Bank stocks like Wells Fargo & Co (NYSE:WFC) bounced hard on Tuesday, March 28, after notable weakness over the past week-and-a-half. From both a chart perspective and a structural (interest rates and economic growth) perspective, WFC stock and many of its peers are offering much better buying opportunities again.
Much has been thrown at this stock market, not only last week, but also over recent years. While we have seen some setbacks from time to time as economic growth cooled, the uptick in growth over the past six months or so — both in the U.S., as well as Europe — truly does support higher stock market prices.
Add in the fact that many fund managers remain under-invested or “not bullish enough” for markets to peak, and you have a recipe that, despite high prices, still begs for more rallying.
At least for right now.
Before we look at the charts of WFC stock, I’d like to point out that Wells Fargo is scheduled to report its next batch of earnings on April 13, which isn’t that far away. So from a swing trading perspective, traders might want to lighten up on positions in the stock all the way up until (and through) the announcement.

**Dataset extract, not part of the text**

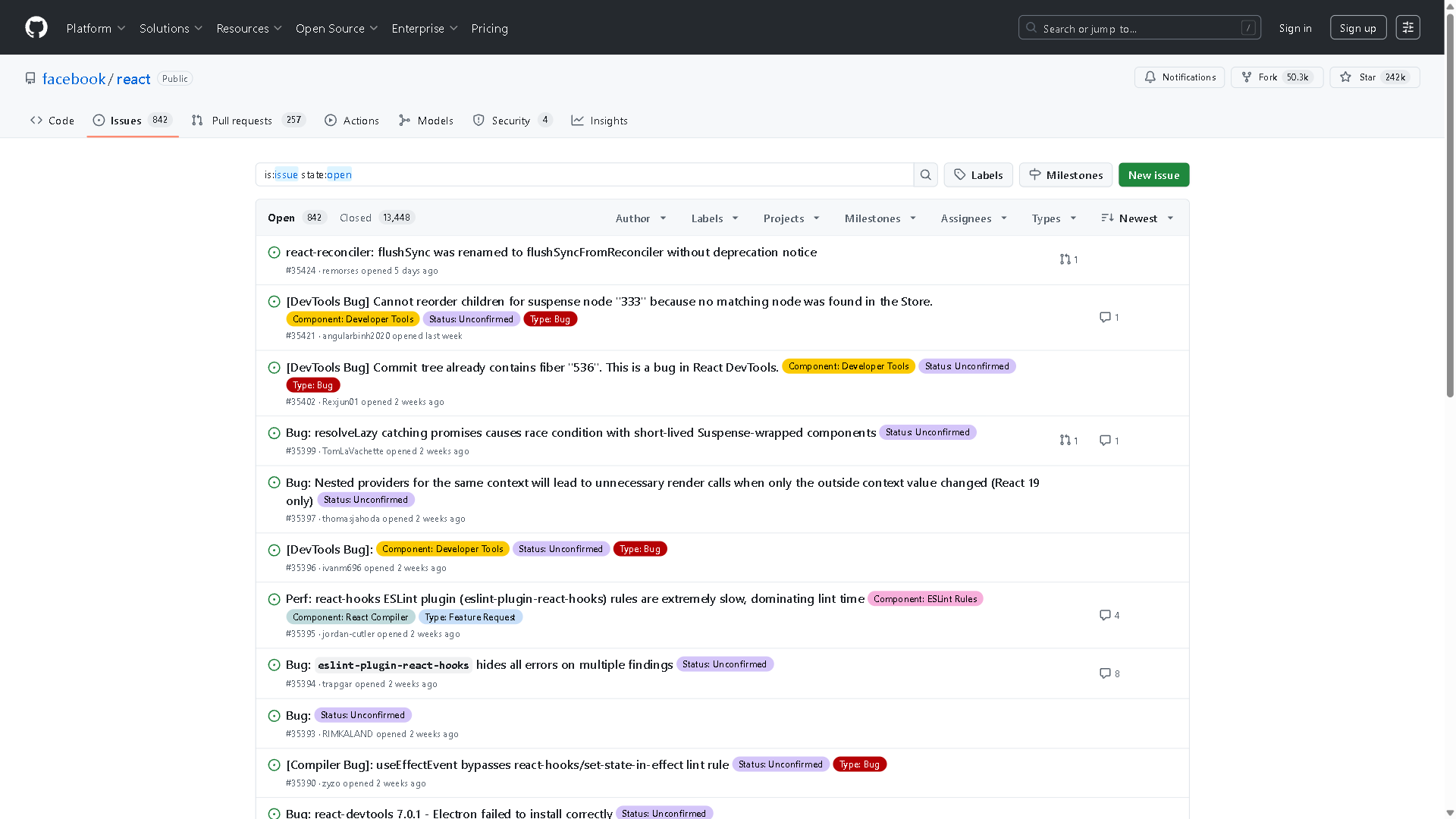Click the magnifier icon in the issues filter bar
Image resolution: width=1456 pixels, height=819 pixels.
925,174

Also, On March 22, I offered that shares of Bank of America Corp (NYSE:BAC) may soon be a buy again, and so far this week, the trade is working out nicely. When I last mused about WFC shares on Feb. 15, I said that based on a chart breakout that had just occurred, a next upside price target at $60 was in play. The price target was reached two weeks later.
WFC Stock Charts
On the multiyear weekly chart, we see that Wells Fargo shares remain in a clear uptrend from the 2009 lows, and that the recent highs in early March coincided with previous highs from the summer of 2015.

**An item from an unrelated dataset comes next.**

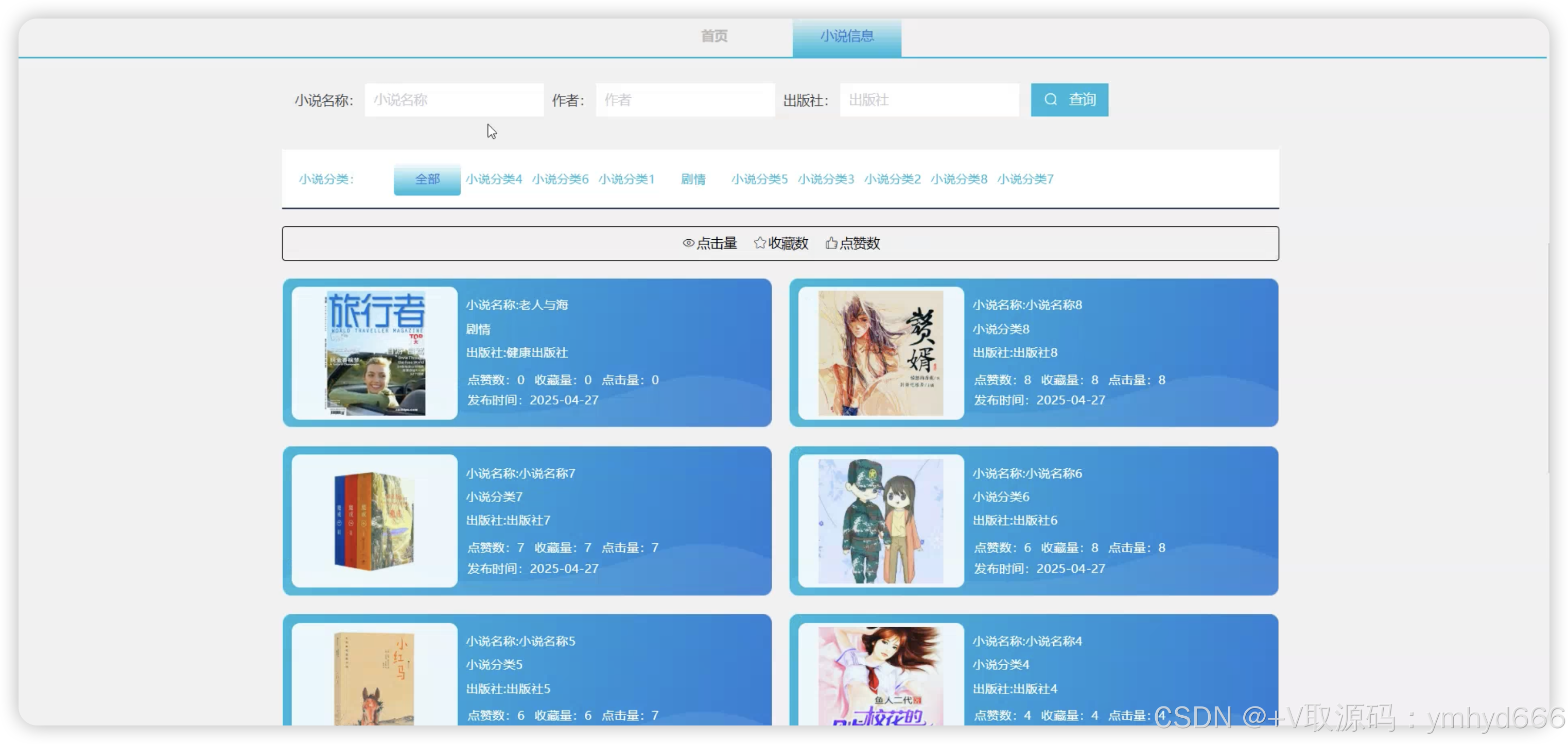
Task: Open 老人与海 book cover thumbnail
Action: click(x=375, y=353)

Double top, you ask? Not from where I’m standing.
At the bottom of the chart, note the marginal breakout of the 10-year U.S. Treasury Note yield past the diagonal resistance line. Through this lens, the 10-year yield looks to be on its way to break above 2.6% at some point this year. This should be wind at the back of bank stocks like WFC.
On the daily chart, we see that the recent 10% correction in WFC stock from early March highs down to the (thus far) late March lows has merely brought the stock back to the early January lows, as well as toward its rising 100-day simple moving average (blue).

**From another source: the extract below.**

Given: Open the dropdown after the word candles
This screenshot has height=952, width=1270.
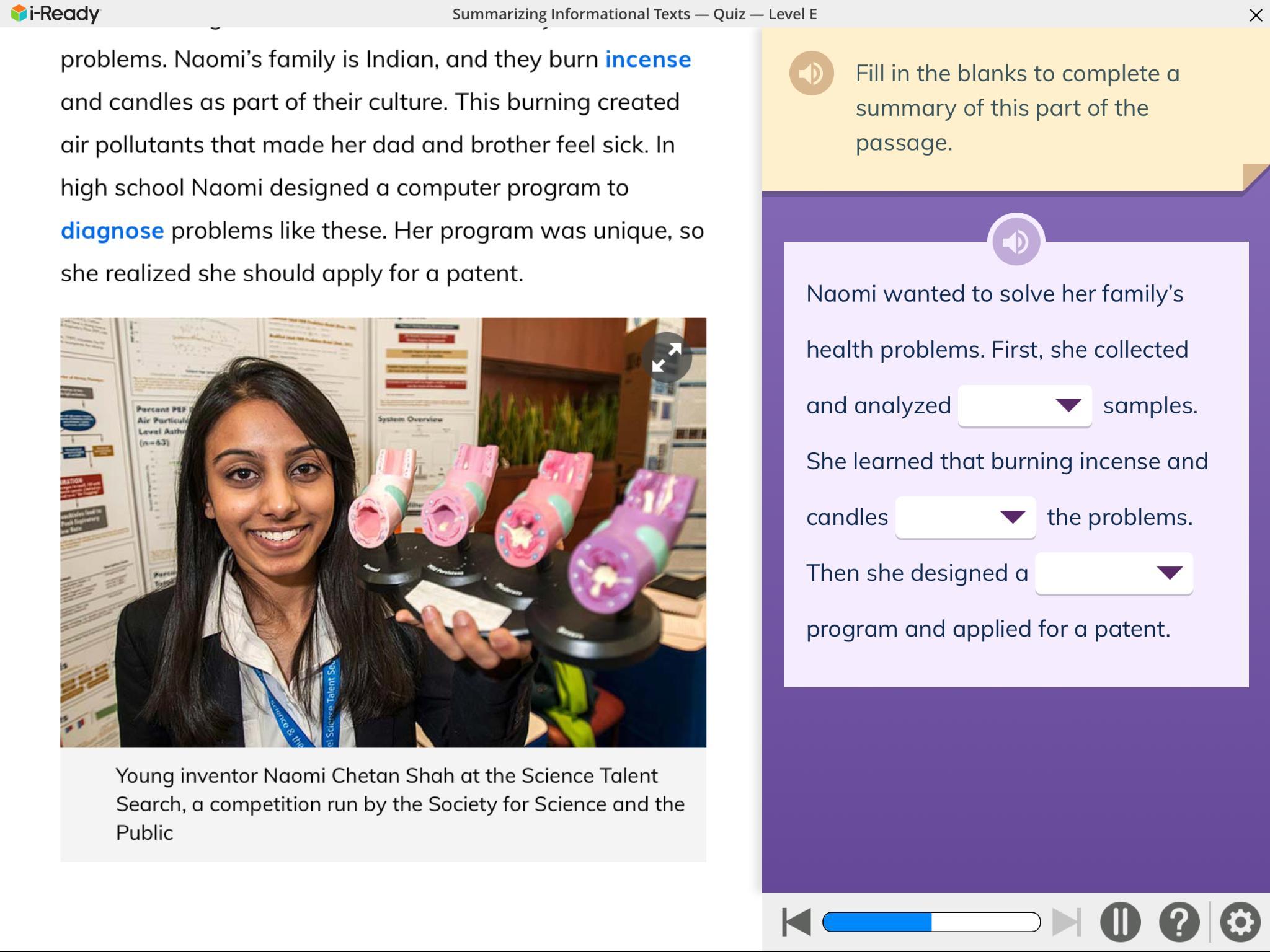Looking at the screenshot, I should (965, 517).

Meanwhile, the RSI momentum oscillator at the bottom of the chart has worked its way to a much lower reading.
At the margin, these developments should make it easier for traders and active investors to get back into a stock that is now less “overbought.”
Over the past two trading days, WFC stock has begun working on a good-looking bullish reversal that could allow traders to get long the stock around the $55-$56 area. I see a next upside target at $58, followed by $60.
Swing trading stops could be placed near $54 on a daily closing basis.